REPUBLIKA.CO.ID, JAKARTA – Dewan Perwakilan Rakyat (DPR) tidak yakin sengketa pertanahan akan selesai begitu sertifikat tanah elektronik diterapkan. Baginya, kunci penyelesaian masalah pertanahan justru terletak pada pembenahan SDM (sumber daya manusia) Kementerian ATR/BPN itu sendiri.
Karenanya, Wakil Ketua Komisi II DPR RI, Junimart Girsang mengaku heran, bahwa Menteri ATR/BPN hanya beralasan bahwa program digitalisasi pertanahan ini demi meminimalisir kebocoran sertifikat ganda serta pembenahan akurasi batas tanah. Tapi, yang harusnya menjadi prioritas, yakni persoalan pembenahan SDM agar tak ada lagi yang bermain.
“Saya tidak percaya masalah pertanahan akan selesai. Saya melihat, yang perlu dibenahi adalah SDM. Kenapa? Karena masalah-masalah sertifikat ganda muncul karena oknum di kementerian ATR/BPN,” jelasnya kepada wartawan, Kamis (18/2).

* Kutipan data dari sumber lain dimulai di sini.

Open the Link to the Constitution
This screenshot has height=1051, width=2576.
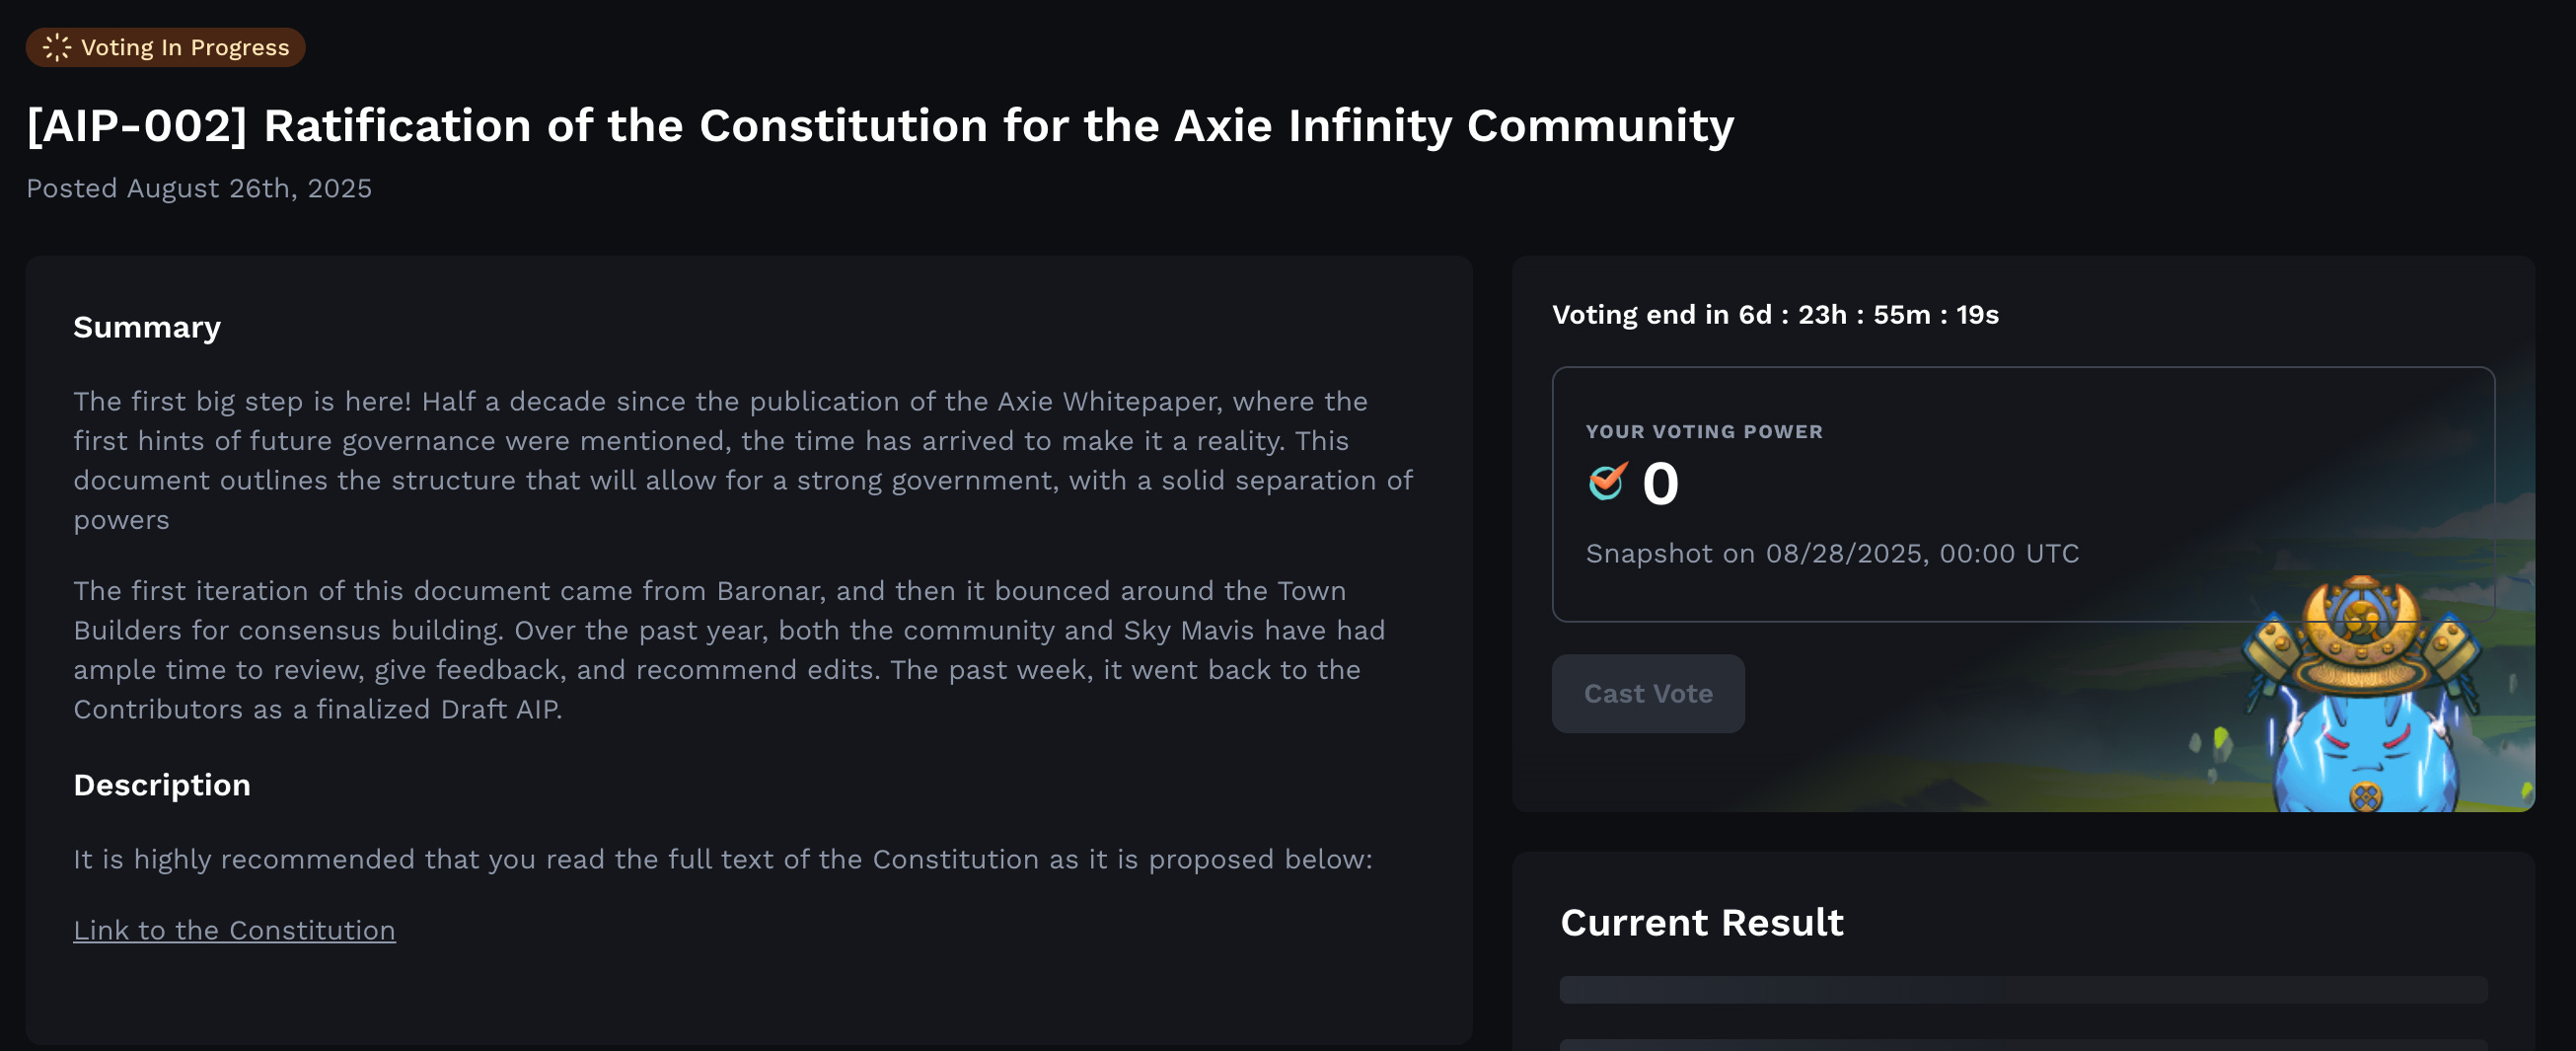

Seharusnya, kata dia, upaya digitalisasi dikhususkan dulu untuk internal BPN. Sebatas memastikan data kementerian satu data.

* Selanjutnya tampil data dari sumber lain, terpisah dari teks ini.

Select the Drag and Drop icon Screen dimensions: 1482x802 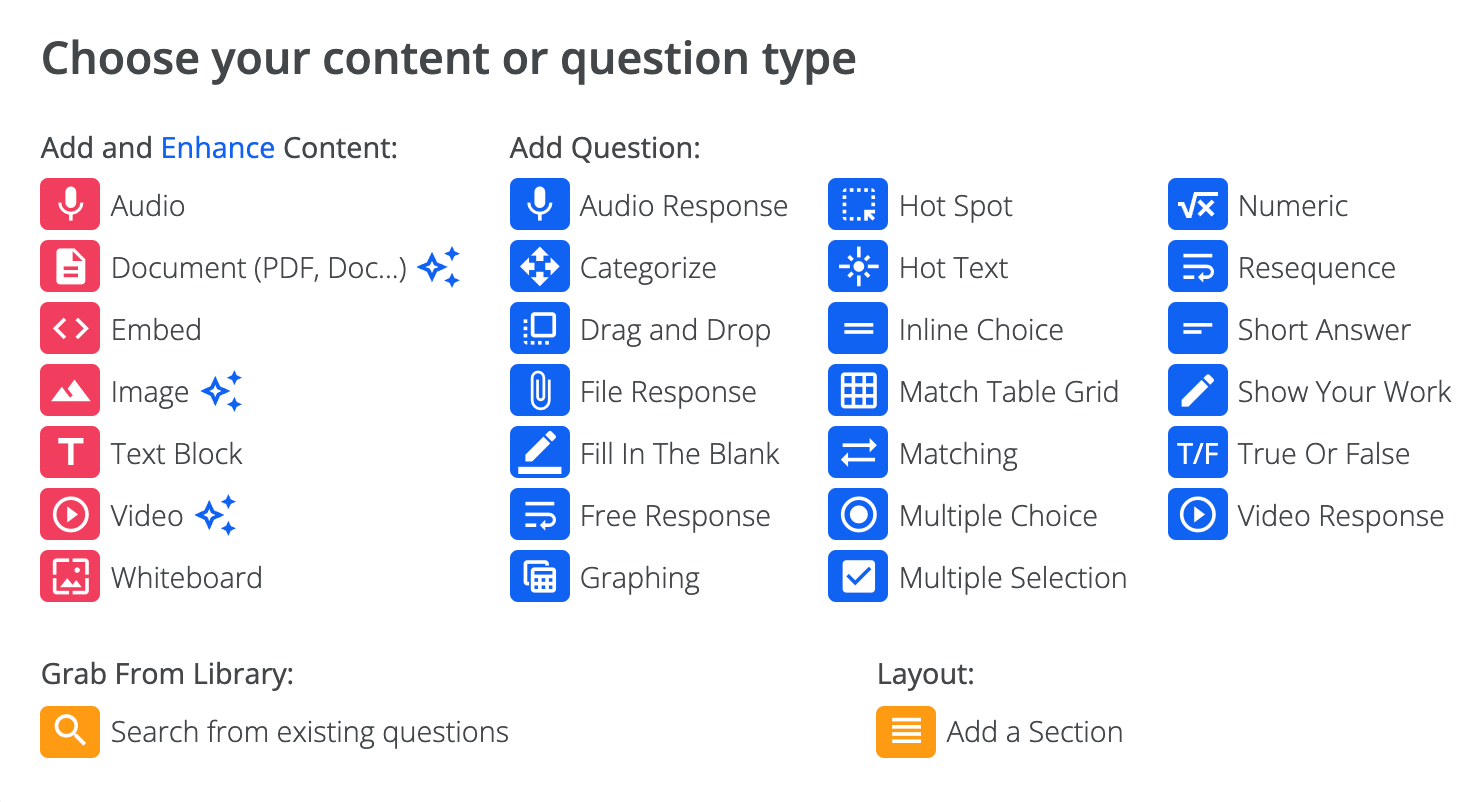coord(540,330)
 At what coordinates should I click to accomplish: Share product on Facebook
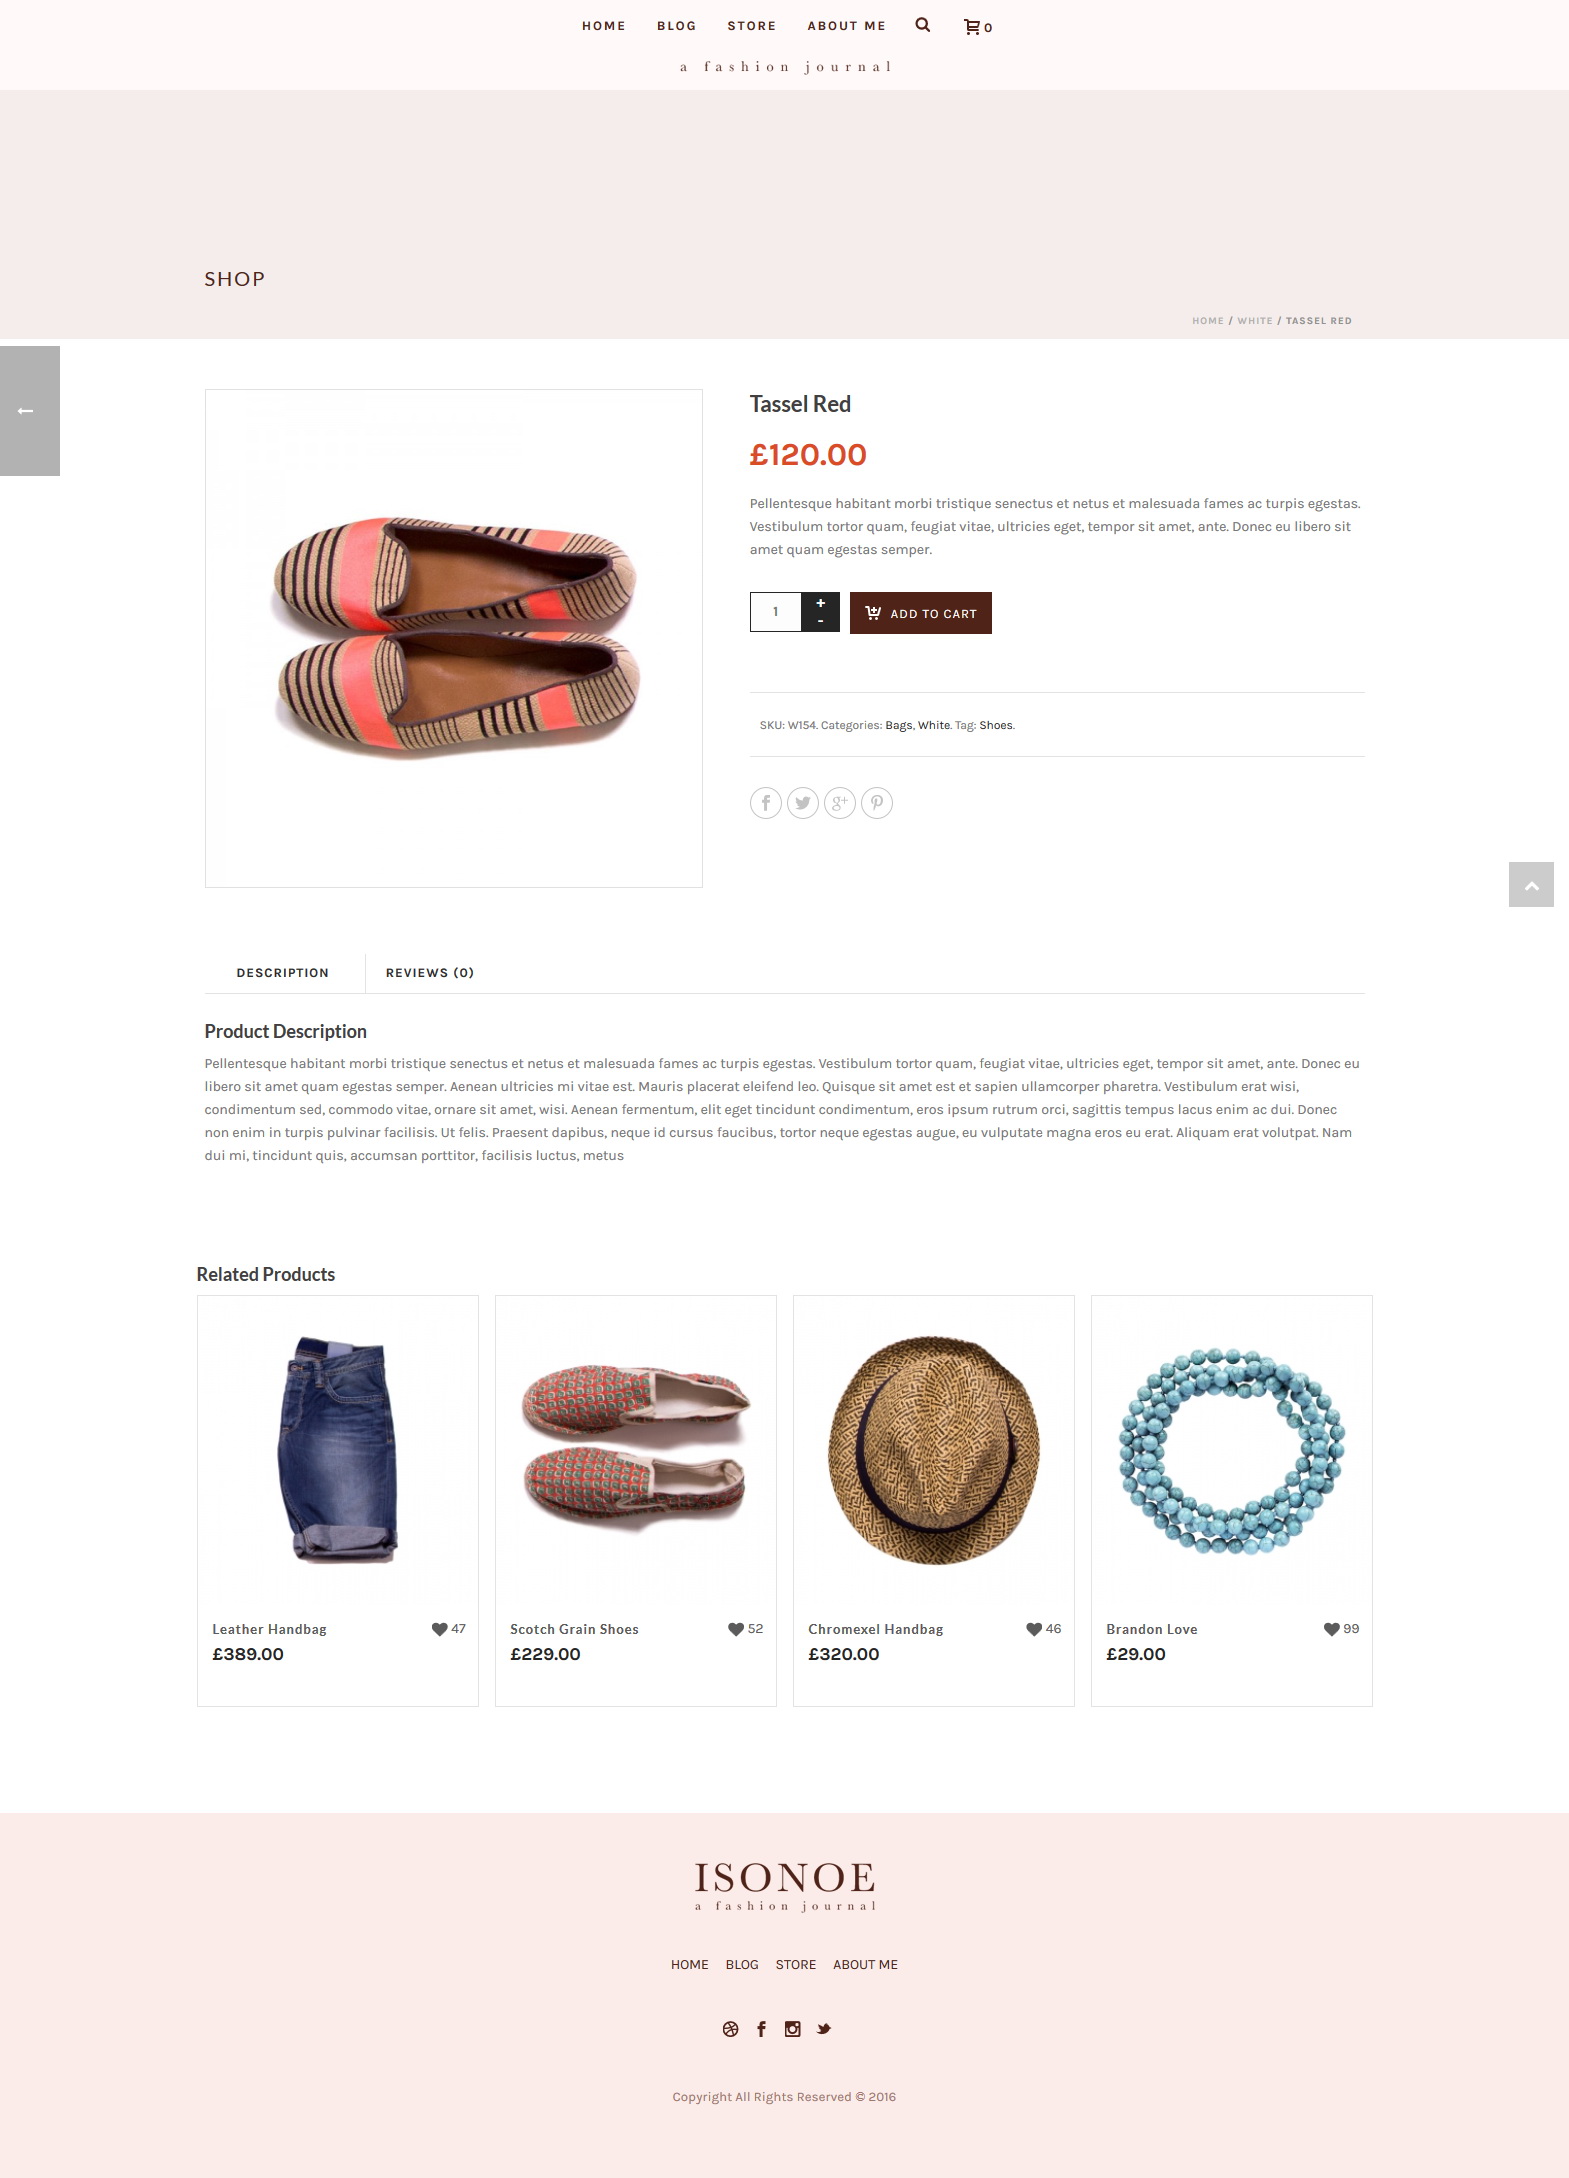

“Jadi, ketika ada kasus sertifikat ganda, bisa ketahuan mana yang bukan produk BPN. itu saja,” ujarnya.
Junimart menyampaikan, Komisi II akan menjadwaIkan memanggil Kementerian ATR/BPN untuk mempertanyakan penerapan Peraturan Menteri (Permen) Nomor 11 Tahun 2021 tentang Sertifikat Elektronik ini. “Apa tujuannya? Kalau cuma memenuhi UU Omnibus Law tidak harus,” katanya.
Hal yang serupa disampaikan Anggota DPD RI asal Sulawesi Tengah, Abdul Rachman Thaha. Kata dia, seharusnya kementerian ATR/BPN fokus menguatkan penindakan terhadap oknum-oknum internal BPN. “Masih banyak tanah-tanah di berbagai daerah masih bermasalah, belum lagi mafia-mafia tanah yang terkadang melakukan penerbitan sertifikat ganda itu dilakukan dengan berkerja sama oleh oknum BPN. Ini sebenarnya bukan masalah baru,” terangnya.